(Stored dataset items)
....................
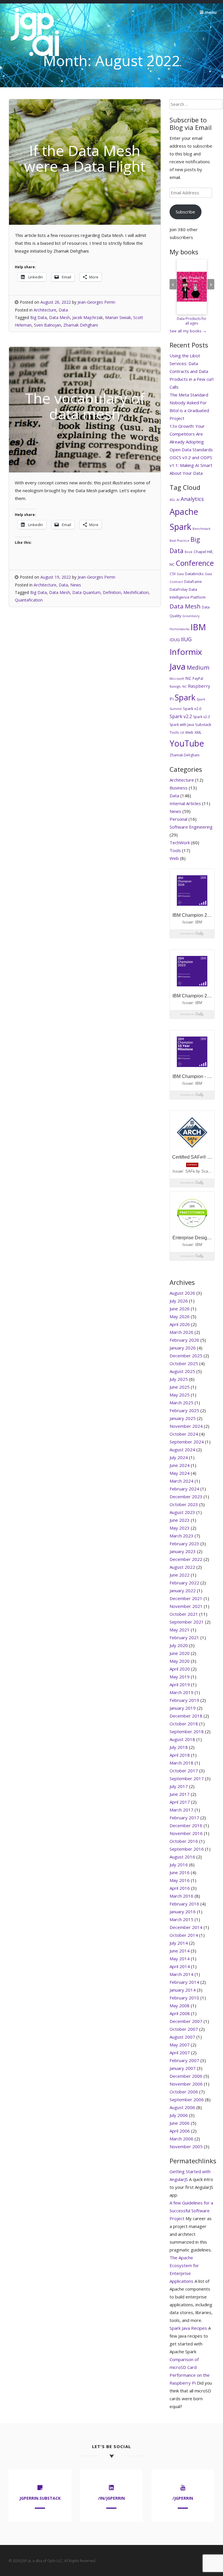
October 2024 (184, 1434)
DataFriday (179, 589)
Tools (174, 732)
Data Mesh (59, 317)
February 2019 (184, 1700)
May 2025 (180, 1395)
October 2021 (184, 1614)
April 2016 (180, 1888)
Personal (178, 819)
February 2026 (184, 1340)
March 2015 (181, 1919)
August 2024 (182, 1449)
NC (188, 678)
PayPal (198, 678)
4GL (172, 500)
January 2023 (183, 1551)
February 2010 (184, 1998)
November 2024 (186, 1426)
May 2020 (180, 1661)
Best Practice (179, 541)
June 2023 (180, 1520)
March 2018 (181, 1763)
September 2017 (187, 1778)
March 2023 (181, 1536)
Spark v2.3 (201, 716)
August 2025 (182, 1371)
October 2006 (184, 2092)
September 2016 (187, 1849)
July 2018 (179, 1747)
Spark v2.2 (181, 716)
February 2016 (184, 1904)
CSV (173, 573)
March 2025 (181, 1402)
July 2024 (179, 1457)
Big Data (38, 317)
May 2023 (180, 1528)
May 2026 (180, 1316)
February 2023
....................
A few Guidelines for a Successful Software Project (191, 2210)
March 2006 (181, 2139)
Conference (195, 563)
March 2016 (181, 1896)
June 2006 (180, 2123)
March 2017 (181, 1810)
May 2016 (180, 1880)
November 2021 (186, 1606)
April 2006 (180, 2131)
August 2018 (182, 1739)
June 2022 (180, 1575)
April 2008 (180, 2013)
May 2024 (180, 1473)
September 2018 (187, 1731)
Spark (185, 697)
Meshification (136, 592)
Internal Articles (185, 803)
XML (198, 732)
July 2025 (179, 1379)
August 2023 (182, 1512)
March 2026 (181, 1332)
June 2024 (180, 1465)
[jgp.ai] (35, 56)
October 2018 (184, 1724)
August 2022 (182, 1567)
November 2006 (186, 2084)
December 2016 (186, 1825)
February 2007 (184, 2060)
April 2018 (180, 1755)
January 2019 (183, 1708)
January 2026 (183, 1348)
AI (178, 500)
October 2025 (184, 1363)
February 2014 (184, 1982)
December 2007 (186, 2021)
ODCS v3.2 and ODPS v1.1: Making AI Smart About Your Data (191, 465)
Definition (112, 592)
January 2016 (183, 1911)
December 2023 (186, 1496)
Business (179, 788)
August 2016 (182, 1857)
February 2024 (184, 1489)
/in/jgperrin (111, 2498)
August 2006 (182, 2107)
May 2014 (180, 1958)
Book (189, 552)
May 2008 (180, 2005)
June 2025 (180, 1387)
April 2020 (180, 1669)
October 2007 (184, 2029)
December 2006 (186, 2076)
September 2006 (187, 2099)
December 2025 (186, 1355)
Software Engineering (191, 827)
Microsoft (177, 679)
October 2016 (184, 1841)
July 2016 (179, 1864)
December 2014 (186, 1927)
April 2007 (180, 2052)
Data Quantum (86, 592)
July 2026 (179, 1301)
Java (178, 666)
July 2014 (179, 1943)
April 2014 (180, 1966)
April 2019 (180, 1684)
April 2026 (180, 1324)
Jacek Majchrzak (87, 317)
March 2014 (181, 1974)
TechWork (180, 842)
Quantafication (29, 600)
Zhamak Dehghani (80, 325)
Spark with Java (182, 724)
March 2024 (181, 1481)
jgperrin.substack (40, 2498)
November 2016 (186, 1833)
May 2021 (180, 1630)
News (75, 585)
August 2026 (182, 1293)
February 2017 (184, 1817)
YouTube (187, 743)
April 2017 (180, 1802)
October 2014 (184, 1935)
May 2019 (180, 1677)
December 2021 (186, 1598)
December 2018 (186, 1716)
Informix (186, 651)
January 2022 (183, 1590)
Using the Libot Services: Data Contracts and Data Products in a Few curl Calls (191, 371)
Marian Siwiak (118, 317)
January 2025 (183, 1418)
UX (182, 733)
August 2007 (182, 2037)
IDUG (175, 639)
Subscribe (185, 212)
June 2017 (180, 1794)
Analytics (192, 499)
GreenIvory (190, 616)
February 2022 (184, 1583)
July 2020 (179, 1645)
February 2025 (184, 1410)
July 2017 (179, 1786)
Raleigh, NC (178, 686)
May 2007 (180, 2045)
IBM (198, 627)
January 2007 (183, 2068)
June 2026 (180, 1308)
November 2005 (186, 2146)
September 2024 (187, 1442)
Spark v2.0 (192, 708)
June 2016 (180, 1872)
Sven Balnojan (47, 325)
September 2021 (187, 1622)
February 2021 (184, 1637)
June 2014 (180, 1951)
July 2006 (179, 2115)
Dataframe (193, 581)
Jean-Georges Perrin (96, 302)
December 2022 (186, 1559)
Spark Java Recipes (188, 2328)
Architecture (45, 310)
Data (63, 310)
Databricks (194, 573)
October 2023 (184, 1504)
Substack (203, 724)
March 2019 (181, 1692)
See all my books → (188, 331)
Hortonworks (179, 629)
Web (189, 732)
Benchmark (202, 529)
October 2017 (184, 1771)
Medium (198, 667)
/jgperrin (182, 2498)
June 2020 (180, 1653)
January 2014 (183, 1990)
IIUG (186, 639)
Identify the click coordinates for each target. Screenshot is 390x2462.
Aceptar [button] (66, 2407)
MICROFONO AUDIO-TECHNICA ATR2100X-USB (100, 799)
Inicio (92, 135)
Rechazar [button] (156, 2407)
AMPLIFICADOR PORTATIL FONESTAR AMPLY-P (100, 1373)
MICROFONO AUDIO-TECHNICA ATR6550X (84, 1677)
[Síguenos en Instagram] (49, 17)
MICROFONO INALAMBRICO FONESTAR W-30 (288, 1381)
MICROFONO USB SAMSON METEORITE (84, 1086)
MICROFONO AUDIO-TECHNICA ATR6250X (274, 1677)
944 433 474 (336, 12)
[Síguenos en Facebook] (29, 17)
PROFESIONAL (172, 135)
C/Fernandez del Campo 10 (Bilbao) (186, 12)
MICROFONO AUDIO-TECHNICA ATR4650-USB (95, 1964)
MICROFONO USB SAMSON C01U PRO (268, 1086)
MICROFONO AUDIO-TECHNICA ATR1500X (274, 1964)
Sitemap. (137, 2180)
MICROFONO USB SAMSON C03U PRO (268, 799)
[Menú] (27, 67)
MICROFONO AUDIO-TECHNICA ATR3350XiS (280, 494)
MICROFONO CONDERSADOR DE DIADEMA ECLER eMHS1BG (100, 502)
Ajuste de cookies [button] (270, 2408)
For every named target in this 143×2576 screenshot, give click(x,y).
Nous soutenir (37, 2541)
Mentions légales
....................
One number is the whole answer: how many lines in the records contain "July".

#### SOLVED EXERCISE:
9